Audrey Tatou’s deft involvement with the process of making clothes and observing humanity is at the heart of the film’s alchemy. It mixes class drama with professional aspiration to create a modern day transformation. Cinderella invents her own ballgowns and buys the Fashion house where they are made and shown.

It convinced me that Fashion designers put their souls into their output. It condensed the Fashion system into 106 minutes of doubly moving image text.  In spectacular form it sets the scene for an integrated cross-marketing campaign, where the Ad sells the film and the film sells the product.

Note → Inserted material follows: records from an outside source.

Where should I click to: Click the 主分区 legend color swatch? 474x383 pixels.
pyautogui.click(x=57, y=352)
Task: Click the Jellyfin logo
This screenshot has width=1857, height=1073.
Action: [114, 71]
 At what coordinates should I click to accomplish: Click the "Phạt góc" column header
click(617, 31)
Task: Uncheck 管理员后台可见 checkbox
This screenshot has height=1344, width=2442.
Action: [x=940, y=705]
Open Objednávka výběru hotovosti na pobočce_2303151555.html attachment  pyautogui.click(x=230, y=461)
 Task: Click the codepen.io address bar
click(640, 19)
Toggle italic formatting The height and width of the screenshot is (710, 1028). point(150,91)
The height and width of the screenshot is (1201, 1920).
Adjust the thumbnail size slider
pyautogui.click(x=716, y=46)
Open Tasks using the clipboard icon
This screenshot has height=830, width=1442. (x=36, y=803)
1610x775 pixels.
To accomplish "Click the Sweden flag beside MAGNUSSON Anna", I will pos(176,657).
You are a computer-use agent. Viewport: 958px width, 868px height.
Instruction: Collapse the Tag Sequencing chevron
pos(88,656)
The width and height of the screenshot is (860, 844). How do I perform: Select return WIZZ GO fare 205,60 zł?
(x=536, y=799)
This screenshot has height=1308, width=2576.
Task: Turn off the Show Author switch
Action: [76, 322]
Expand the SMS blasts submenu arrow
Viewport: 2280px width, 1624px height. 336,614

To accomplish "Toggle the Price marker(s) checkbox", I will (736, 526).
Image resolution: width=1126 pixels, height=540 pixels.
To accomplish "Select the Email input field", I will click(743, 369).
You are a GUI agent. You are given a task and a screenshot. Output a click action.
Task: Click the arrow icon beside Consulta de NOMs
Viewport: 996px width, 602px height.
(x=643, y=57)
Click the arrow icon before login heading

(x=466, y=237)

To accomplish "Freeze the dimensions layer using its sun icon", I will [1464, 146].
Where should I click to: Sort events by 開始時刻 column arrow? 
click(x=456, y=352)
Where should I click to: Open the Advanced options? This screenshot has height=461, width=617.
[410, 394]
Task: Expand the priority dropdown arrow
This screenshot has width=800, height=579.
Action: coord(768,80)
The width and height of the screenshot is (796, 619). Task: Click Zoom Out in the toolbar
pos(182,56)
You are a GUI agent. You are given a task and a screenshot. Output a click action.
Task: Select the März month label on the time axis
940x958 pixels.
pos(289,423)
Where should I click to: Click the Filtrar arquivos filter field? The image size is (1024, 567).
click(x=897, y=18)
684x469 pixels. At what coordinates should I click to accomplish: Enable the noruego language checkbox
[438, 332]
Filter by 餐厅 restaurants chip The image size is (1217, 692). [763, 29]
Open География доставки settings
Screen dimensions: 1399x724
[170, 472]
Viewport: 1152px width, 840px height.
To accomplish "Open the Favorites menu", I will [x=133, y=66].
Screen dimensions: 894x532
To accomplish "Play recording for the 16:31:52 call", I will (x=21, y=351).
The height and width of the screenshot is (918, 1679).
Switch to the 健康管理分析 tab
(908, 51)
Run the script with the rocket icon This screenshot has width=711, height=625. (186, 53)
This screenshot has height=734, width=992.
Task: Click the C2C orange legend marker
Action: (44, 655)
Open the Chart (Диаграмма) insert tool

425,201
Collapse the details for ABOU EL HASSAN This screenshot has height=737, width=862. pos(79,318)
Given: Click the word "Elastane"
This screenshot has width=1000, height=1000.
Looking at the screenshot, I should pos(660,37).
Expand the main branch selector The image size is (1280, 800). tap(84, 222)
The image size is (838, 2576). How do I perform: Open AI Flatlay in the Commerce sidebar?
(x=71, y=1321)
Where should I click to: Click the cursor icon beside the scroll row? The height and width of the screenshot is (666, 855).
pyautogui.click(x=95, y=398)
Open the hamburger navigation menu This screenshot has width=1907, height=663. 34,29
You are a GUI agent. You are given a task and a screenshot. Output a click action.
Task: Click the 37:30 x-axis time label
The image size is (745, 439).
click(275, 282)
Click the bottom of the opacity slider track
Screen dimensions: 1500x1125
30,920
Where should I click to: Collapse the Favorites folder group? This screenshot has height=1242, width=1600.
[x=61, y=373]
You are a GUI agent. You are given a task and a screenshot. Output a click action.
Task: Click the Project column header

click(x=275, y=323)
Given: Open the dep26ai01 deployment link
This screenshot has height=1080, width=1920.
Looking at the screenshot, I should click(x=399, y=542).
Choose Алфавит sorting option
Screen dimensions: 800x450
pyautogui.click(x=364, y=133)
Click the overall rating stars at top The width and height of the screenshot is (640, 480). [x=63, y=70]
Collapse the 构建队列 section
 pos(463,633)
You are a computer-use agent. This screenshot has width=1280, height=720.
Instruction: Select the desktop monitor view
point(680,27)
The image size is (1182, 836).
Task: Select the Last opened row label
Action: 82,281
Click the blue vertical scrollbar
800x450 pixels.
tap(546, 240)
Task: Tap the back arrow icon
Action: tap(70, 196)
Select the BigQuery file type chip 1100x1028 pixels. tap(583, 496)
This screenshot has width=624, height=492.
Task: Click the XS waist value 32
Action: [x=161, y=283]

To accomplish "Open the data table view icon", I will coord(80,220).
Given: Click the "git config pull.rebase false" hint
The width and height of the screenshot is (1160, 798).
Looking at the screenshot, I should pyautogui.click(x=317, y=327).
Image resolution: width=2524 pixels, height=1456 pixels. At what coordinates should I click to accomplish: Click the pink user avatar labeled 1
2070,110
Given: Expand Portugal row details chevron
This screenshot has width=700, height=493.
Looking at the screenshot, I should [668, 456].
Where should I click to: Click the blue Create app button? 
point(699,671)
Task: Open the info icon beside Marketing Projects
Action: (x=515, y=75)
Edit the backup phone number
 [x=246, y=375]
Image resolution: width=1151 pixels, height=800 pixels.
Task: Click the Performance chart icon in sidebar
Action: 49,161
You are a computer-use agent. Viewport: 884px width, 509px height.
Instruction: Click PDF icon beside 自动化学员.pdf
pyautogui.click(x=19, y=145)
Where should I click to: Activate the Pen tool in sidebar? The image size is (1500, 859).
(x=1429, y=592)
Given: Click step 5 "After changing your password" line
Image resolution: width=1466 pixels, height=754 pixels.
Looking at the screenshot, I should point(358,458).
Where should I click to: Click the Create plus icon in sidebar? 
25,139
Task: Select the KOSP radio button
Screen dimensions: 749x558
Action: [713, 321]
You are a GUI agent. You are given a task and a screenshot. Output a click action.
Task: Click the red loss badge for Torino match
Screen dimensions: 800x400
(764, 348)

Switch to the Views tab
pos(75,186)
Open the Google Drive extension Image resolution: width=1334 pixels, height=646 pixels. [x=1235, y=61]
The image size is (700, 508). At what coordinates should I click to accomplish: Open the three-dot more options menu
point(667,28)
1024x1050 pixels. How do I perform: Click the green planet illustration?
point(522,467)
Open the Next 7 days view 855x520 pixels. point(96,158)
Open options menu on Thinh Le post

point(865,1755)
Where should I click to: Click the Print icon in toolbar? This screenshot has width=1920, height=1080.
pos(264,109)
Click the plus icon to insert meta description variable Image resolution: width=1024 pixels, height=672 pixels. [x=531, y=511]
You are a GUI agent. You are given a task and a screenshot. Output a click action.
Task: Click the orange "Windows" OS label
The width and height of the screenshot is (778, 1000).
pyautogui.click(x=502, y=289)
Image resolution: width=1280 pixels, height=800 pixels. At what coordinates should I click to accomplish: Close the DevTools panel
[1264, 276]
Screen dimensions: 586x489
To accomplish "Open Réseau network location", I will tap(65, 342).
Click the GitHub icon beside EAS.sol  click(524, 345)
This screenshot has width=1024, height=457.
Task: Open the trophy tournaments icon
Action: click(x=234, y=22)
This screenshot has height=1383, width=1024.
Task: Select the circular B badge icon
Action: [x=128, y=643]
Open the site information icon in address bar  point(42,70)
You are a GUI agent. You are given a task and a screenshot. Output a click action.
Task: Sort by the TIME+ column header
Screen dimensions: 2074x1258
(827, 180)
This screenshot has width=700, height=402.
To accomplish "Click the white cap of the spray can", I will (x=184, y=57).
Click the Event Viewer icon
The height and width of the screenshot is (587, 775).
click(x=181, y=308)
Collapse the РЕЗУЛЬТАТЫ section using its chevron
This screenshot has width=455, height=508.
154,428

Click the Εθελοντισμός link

When we thrill to the Chanel No 5 current television commercial we relive Coco Chanel’s life as a young adventurer. As Audrey Tatou moves through the corridors of the Orient Express in lithe gold satin, hoping to find her lover’s arms, Coco’s doomed love affair with Boy Capel is re-evoked.  As the actress rushes towards the beach and views passengers on a luxury ocean-going liner, ‘la mer,’ and the French, and Coco’s, infatuation with the sea becomes part of Chanel’s signature themes, associated with the voyage and the clothes worn for the journey.

Of course Coco Avant Chanel is a woman’s film. Directed by Anne Fontaine, and costumed by Catherine Leterrier, it has links with the Feminist tract, ‘The Subversive Stitch.’ Yet it speaks of elegance, observation, fame, the significance of Fashion and the power of dress to alter the way we see ourselves and are seen by others.